◆ **SOURCE MATERIAL**:
::::::::

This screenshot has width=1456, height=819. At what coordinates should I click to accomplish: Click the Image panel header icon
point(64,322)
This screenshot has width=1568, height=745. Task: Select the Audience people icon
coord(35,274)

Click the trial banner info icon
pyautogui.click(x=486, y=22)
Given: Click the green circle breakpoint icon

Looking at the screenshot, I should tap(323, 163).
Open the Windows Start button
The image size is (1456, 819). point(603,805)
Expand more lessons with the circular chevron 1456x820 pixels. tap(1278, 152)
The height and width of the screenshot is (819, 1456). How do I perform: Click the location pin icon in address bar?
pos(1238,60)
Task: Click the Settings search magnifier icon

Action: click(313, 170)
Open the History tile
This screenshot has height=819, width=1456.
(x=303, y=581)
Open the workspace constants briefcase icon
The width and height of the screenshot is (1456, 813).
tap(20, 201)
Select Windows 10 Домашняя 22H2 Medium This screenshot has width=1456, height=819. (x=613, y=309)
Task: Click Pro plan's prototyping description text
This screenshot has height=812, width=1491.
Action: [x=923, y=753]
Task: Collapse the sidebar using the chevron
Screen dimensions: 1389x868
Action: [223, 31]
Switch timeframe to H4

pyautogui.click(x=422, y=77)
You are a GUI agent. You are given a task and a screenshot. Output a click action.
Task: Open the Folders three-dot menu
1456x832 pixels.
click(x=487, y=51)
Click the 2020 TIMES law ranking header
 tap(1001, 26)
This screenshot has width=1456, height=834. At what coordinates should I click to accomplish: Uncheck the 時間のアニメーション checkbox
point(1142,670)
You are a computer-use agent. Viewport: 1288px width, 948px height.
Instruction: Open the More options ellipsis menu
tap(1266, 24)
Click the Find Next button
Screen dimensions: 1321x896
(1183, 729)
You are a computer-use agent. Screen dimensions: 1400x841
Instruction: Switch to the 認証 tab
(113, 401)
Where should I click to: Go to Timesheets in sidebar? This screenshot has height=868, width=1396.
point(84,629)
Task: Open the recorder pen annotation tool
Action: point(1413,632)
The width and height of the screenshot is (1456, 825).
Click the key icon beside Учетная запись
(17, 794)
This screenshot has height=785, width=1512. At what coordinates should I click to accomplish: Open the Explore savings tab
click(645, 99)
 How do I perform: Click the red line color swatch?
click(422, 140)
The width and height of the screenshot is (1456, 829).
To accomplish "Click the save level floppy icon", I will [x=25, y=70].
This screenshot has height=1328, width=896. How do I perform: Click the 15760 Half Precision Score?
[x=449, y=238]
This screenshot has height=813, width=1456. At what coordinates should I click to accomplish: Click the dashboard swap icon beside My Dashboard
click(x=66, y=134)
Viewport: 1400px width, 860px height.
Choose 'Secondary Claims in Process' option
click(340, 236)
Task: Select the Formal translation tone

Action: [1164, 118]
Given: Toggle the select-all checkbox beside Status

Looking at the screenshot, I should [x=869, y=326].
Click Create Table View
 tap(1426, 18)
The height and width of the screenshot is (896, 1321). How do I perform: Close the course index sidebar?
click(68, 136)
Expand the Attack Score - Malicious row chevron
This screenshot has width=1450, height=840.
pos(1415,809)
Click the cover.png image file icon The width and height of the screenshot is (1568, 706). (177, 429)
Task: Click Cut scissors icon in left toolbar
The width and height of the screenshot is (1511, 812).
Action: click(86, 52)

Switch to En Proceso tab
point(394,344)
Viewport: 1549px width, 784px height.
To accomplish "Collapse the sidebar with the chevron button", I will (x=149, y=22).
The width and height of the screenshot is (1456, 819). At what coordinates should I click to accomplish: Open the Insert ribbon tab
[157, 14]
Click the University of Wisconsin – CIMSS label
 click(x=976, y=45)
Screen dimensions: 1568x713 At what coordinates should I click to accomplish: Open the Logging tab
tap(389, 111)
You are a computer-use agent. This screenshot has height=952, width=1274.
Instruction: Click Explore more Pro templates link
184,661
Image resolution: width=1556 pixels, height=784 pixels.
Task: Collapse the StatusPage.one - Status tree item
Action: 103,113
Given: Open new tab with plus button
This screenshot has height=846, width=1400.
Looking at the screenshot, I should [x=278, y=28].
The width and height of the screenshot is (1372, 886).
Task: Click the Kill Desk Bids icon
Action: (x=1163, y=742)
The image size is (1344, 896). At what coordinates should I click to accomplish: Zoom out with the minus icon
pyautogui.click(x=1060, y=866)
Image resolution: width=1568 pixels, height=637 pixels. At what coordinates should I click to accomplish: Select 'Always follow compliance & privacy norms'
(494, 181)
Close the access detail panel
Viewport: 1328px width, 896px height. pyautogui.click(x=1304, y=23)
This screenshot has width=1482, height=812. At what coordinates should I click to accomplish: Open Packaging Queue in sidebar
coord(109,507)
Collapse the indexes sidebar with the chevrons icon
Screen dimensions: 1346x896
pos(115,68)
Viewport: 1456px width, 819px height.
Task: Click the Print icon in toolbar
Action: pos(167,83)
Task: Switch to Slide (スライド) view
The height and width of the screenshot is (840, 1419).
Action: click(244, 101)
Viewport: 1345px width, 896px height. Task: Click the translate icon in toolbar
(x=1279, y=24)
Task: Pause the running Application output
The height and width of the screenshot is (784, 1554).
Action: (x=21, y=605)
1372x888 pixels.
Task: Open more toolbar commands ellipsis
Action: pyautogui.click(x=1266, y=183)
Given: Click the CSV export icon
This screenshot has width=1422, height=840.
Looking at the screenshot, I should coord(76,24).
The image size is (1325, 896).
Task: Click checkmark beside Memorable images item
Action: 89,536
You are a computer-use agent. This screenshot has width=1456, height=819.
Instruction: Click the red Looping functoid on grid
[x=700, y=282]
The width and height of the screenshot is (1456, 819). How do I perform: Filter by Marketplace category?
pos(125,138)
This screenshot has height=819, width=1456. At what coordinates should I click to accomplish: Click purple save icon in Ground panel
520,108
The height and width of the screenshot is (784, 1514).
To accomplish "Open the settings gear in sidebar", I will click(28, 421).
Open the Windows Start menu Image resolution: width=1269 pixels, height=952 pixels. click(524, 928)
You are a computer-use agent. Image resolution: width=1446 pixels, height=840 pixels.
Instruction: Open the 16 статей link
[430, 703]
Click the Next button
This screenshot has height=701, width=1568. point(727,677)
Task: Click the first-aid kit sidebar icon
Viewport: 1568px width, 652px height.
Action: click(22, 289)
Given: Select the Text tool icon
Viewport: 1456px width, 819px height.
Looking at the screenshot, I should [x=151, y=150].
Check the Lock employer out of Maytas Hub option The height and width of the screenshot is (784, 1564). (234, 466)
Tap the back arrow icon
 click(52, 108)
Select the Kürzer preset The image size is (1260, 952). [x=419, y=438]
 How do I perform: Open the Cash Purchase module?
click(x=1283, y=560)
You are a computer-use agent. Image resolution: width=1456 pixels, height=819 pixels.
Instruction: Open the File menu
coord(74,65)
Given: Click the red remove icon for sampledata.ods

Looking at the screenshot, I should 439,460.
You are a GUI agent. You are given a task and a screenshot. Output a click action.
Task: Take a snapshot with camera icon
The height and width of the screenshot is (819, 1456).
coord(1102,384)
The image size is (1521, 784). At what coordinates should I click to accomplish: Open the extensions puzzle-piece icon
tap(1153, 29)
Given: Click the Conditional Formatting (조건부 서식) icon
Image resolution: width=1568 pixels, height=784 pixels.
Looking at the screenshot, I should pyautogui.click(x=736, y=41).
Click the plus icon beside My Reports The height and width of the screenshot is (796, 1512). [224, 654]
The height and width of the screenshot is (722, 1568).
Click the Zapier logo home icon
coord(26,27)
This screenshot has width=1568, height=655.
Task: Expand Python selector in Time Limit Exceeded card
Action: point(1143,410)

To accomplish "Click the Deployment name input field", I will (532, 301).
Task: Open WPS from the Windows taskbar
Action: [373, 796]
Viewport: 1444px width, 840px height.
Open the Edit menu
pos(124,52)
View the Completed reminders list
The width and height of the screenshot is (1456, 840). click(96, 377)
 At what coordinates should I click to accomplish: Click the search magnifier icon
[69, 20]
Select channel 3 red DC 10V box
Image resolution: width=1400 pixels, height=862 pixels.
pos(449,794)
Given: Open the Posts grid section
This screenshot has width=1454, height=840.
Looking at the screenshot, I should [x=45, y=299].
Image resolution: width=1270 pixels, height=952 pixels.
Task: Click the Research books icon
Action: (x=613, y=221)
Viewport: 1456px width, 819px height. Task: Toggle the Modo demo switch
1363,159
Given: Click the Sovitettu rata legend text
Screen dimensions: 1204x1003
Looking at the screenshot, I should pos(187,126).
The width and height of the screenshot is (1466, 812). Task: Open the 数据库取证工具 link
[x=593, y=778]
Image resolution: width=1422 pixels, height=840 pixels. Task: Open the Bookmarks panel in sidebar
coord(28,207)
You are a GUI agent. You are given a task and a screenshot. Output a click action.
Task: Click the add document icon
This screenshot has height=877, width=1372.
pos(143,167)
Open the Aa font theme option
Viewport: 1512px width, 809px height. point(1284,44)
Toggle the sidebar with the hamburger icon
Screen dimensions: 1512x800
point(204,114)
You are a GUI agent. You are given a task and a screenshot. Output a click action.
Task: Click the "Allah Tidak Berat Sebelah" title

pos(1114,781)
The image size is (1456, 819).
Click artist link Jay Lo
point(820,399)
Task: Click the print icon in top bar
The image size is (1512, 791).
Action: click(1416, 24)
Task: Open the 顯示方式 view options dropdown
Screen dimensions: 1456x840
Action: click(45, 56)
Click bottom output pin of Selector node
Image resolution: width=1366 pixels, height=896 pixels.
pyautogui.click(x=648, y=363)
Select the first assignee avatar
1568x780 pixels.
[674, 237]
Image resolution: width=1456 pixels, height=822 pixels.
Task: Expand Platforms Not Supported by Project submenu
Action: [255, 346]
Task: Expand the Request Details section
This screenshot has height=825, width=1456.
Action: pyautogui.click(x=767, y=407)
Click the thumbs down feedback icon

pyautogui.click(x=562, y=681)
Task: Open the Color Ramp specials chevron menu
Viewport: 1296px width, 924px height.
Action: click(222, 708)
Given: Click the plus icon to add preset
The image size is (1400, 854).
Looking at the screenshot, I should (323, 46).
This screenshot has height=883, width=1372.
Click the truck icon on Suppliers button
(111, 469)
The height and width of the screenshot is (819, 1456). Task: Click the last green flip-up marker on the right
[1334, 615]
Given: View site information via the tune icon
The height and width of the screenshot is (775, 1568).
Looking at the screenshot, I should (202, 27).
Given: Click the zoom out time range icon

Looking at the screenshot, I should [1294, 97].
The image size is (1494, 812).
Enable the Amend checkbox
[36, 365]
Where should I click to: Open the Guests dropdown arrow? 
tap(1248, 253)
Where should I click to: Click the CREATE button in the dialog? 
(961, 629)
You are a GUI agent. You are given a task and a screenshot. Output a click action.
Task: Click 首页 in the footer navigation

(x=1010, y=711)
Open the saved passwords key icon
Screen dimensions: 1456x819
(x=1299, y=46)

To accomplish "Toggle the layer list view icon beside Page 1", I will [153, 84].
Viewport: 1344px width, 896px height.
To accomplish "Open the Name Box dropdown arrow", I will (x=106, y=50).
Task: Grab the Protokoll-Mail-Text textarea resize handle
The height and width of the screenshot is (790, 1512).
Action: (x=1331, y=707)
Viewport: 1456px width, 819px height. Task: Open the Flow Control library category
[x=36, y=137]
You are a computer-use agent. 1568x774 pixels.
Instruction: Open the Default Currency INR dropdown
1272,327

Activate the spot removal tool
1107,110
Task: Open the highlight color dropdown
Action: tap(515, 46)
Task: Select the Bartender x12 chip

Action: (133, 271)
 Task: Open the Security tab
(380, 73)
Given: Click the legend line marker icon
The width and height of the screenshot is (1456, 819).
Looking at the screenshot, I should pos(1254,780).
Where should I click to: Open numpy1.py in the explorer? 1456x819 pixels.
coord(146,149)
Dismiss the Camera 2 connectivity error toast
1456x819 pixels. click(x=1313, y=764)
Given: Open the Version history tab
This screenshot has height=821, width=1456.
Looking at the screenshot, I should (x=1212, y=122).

::::::::

◆ **TASK TO CARRY OUT**:
Begin with the first line of the listing above and write out each line exactly, ending with the line that contains "Open the History tile".

◆ **SOLUTION**:
This screenshot has width=1456, height=819. At what coordinates should I click to accomplish: Click the Image panel header icon
point(64,322)
This screenshot has width=1568, height=745. Task: Select the Audience people icon
coord(35,274)

Click the trial banner info icon
pyautogui.click(x=486, y=22)
Given: Click the green circle breakpoint icon

Looking at the screenshot, I should tap(323, 163).
Open the Windows Start button
The image size is (1456, 819). point(603,805)
Expand more lessons with the circular chevron 1456x820 pixels. tap(1278, 152)
The height and width of the screenshot is (819, 1456). How do I perform: Click the location pin icon in address bar?
pos(1238,60)
Task: Click the Settings search magnifier icon

Action: click(313, 170)
Open the History tile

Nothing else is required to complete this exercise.